The current process takes a matter of minutes but the actual scan takes seconds. The horse is moderately sedated (nearly always detomidine +/- butorphanol depending on response), led to a space between the robotic arms. The reflective markers taped on the body part are calibrated to define their coordinates. The tube and detector heads on the robot arms are moved into position and adjusted to optimize the position of the subject between them. We use two lead-clad humans, one near the head and the other near the pelvis to help assure the horse stands still. The robotic excursion and image capture then takes about 20 seconds. Post-processing of captured images combined with motion correction takes about 5-10 minutes but this should become much quicker with further software development.

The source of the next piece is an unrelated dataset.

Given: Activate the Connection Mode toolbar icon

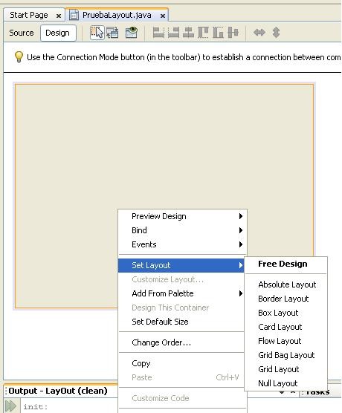Looking at the screenshot, I should point(112,33).
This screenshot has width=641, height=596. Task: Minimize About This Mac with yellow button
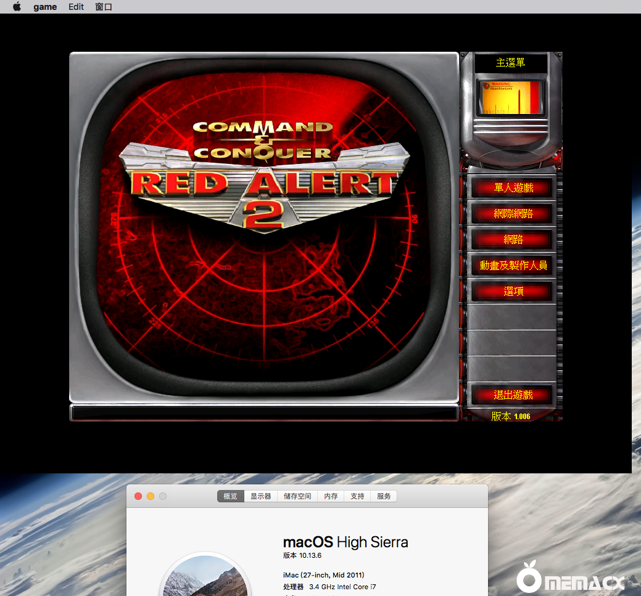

The full capacity of the technology is still uncertain. We currently can only do limbs (carpus/tarsus and distally) , head and neck (but still struggling with C6-C7). It is theoretically possible to do the elbow and stifle in a standing horse but it may well require general anesthesia. It is important to emphasize that robotic CT can be done with the horse under general anesthesia. That should lessen the necessity for extensive motion correction and also allow robotic excursions that are not feasible in a standing horse. The quality of this CT is not yet truly equivalent to the images obtained with “traditional” helical CT under general anesthesia but it has proven to be diagnostic. We have performed comparative scans (robotic and traditional) on about ___ horses. The robotic CT images have consistently been “diagnostic” in those horses but are still not equivalent aesthetically.